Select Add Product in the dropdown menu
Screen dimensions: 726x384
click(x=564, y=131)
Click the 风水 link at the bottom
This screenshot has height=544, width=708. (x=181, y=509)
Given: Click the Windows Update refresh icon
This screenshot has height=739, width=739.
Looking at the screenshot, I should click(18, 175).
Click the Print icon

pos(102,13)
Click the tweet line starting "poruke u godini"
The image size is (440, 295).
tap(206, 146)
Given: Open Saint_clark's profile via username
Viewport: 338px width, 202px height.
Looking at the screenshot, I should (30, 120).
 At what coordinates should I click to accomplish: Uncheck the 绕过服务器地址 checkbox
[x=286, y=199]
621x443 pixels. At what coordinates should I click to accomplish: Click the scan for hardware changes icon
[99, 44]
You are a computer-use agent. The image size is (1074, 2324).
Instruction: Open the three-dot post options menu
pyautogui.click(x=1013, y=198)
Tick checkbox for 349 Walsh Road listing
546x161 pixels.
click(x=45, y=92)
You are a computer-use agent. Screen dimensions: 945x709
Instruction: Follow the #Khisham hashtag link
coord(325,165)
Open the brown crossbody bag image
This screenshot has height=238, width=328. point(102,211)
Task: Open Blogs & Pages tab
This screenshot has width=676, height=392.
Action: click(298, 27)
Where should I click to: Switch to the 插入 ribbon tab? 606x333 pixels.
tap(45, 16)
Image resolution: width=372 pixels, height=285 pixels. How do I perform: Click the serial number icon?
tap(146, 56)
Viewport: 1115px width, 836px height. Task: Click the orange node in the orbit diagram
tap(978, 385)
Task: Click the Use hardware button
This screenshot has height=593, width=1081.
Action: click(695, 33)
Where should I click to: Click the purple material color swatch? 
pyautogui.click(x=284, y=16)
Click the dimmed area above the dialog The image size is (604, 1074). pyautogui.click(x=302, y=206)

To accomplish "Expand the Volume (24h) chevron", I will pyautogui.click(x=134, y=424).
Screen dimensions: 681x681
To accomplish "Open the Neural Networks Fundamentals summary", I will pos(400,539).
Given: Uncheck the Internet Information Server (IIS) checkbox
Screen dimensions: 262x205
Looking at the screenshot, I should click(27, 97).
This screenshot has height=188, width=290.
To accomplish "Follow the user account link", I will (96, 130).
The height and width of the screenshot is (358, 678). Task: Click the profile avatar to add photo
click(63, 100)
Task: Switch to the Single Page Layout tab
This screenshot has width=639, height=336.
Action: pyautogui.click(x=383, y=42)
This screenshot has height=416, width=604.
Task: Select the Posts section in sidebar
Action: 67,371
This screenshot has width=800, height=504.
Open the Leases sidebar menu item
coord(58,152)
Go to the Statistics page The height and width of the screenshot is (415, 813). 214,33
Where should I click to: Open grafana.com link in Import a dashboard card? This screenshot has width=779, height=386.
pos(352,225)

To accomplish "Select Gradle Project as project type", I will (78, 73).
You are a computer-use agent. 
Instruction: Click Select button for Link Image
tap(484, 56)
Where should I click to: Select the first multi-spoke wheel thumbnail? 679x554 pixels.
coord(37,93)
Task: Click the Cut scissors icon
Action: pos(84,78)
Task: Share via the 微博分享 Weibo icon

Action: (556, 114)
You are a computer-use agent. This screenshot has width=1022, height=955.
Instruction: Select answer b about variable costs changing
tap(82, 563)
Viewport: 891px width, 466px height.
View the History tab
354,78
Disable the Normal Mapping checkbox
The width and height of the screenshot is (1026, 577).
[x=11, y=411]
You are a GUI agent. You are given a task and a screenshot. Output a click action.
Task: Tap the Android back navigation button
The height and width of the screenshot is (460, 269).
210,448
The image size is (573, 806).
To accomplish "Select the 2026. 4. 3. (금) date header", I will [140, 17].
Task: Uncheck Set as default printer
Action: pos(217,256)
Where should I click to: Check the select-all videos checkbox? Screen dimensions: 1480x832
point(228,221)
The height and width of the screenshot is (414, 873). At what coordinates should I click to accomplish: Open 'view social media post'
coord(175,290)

------------

**PROBLEM TO SOLVE**.
Copy all data exactly, start to finish.

**ANSWER FOR THE TASK**.
Select Add Product in the dropdown menu
Screen dimensions: 726x384
click(x=564, y=131)
Click the 风水 link at the bottom
This screenshot has height=544, width=708. (x=181, y=509)
Given: Click the Windows Update refresh icon
This screenshot has height=739, width=739.
Looking at the screenshot, I should click(18, 175).
Click the Print icon

pos(102,13)
Click the tweet line starting "poruke u godini"
The image size is (440, 295).
tap(206, 146)
Given: Open Saint_clark's profile via username
Viewport: 338px width, 202px height.
Looking at the screenshot, I should (30, 120).
 At what coordinates should I click to accomplish: Uncheck the 绕过服务器地址 checkbox
[x=286, y=199]
621x443 pixels. At what coordinates should I click to accomplish: Click the scan for hardware changes icon
[99, 44]
You are a computer-use agent. The image size is (1074, 2324).
Instruction: Open the three-dot post options menu
pyautogui.click(x=1013, y=198)
Tick checkbox for 349 Walsh Road listing
546x161 pixels.
click(x=45, y=92)
You are a computer-use agent. Screen dimensions: 945x709
Instruction: Follow the #Khisham hashtag link
coord(325,165)
Open the brown crossbody bag image
This screenshot has height=238, width=328. point(102,211)
Task: Open Blogs & Pages tab
This screenshot has width=676, height=392.
Action: click(298, 27)
Where should I click to: Switch to the 插入 ribbon tab? 606x333 pixels.
tap(45, 16)
Image resolution: width=372 pixels, height=285 pixels. How do I perform: Click the serial number icon?
tap(146, 56)
Viewport: 1115px width, 836px height. Task: Click the orange node in the orbit diagram
tap(978, 385)
Task: Click the Use hardware button
This screenshot has height=593, width=1081.
Action: click(695, 33)
Where should I click to: Click the purple material color swatch? 
pyautogui.click(x=284, y=16)
Click the dimmed area above the dialog The image size is (604, 1074). pyautogui.click(x=302, y=206)

To accomplish "Expand the Volume (24h) chevron", I will pyautogui.click(x=134, y=424).
Screen dimensions: 681x681
To accomplish "Open the Neural Networks Fundamentals summary", I will pos(400,539).
Given: Uncheck the Internet Information Server (IIS) checkbox
Screen dimensions: 262x205
Looking at the screenshot, I should click(27, 97).
This screenshot has height=188, width=290.
To accomplish "Follow the user account link", I will (96, 130).
The height and width of the screenshot is (358, 678). Task: Click the profile avatar to add photo
click(63, 100)
Task: Switch to the Single Page Layout tab
This screenshot has width=639, height=336.
Action: pyautogui.click(x=383, y=42)
This screenshot has height=416, width=604.
Task: Select the Posts section in sidebar
Action: 67,371
This screenshot has width=800, height=504.
Open the Leases sidebar menu item
coord(58,152)
Go to the Statistics page The height and width of the screenshot is (415, 813). 214,33
Where should I click to: Open grafana.com link in Import a dashboard card? This screenshot has width=779, height=386.
pos(352,225)

To accomplish "Select Gradle Project as project type", I will (78, 73).
You are a computer-use agent. 
Instruction: Click Select button for Link Image
tap(484, 56)
Where should I click to: Select the first multi-spoke wheel thumbnail? 679x554 pixels.
coord(37,93)
Task: Click the Cut scissors icon
Action: pos(84,78)
Task: Share via the 微博分享 Weibo icon

Action: (556, 114)
You are a computer-use agent. This screenshot has width=1022, height=955.
Instruction: Select answer b about variable costs changing
tap(82, 563)
Viewport: 891px width, 466px height.
View the History tab
354,78
Disable the Normal Mapping checkbox
The width and height of the screenshot is (1026, 577).
[x=11, y=411]
You are a GUI agent. You are given a task and a screenshot. Output a click action.
Task: Tap the Android back navigation button
The height and width of the screenshot is (460, 269).
210,448
The image size is (573, 806).
To accomplish "Select the 2026. 4. 3. (금) date header", I will [140, 17].
Task: Uncheck Set as default printer
Action: pos(217,256)
Where should I click to: Check the select-all videos checkbox? Screen dimensions: 1480x832
point(228,221)
The height and width of the screenshot is (414, 873). At what coordinates should I click to accomplish: Open 'view social media post'
coord(175,290)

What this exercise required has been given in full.